What I need is a hypothesis to test - but I don't know much, if
anything, abut memory management, pages files and caching, etc.
What can cause multiple PCs sharing an Access BE database to become
slower over time? (When other PCs using the same app in other
locations o not experience the slowdown?)
Any ideas? We're ready to bring in anyone who feels like that have
some ideas of how to identify the problem.
Here's what I'm planning today:
1. Use a recipe of actions and have multiple users here in my office
simultaneously run through the steps (e.g. start at time marker 1:
open form A, at time marker 2: find record, At time marker 3: do
x,y,z, at time marker 4: go to form B, etc.) - log files will be
2. Have the users in the problem site follow the same script
3. Ask some of our other nice clients at another site to do the same
One the IT staff at the site uninstalled the desktop AV software and resintalled a later version. Since then, (after an inexplicable brief delay?) all the users have been in the application for a week now with uniformly and consistently fast (e.g. normal) performance.

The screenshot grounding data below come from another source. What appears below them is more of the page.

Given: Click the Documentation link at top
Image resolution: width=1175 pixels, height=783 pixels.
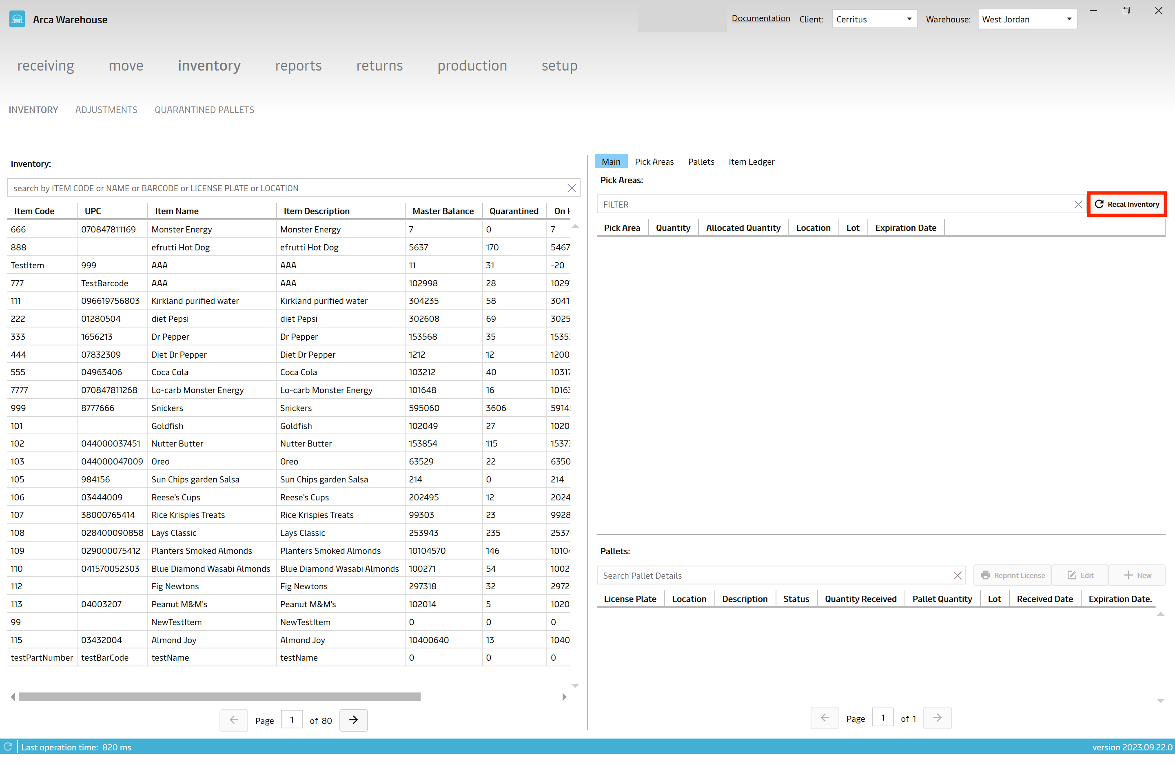Looking at the screenshot, I should click(759, 18).
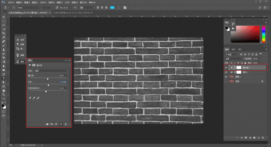Viewport: 271px width, 147px height.
Task: Click the exposure slider handle
Action: (48, 79)
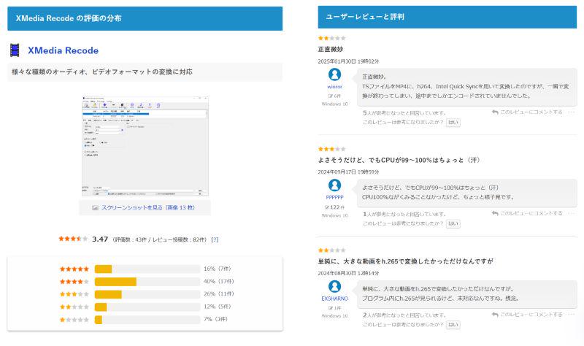Click reply arrow icon on PPPPPP's review

pos(495,214)
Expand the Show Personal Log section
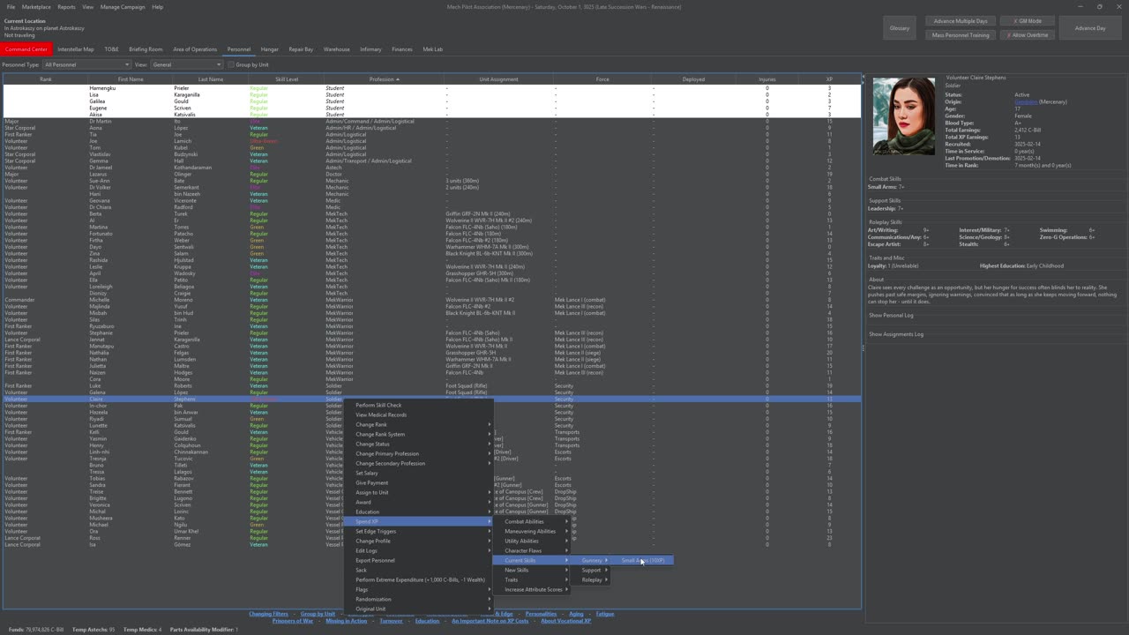The width and height of the screenshot is (1129, 635). tap(891, 315)
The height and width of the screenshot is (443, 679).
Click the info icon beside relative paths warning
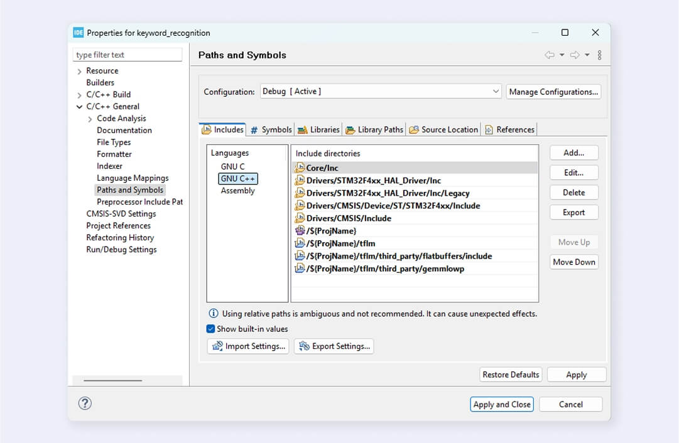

For the record, the version of Symantec AV was 126.96.36.1990 (according to the version for the "running modules" from msinfo on a user PC) before the reinstall and now it is 10.1.5.5000. There are other versions for other Symantec modules, but these are the main ones, as far as I can tell, and every AV component's version number went up.
None of the changes I made to the application to improve performance in specific activities made any noticable difference whatsoever, and in fact, they were using the same release of my app before the AV was reinstalled and afterwards, when they finally experienced acceptable performance.
In retropsect, I wish I had pushed a little harder to get the environmental issues addresses first, instead of digging around so much (and ultimately, with so little gain) in my app. However, I did learn a great deal about Jet performance on large indexed tables (it's fast!), and I have much more confidence in the solidity and performance of my app. I also now have a set of nifty memory and ISAM logging functions, in case I ever need to go through this again, so that's good.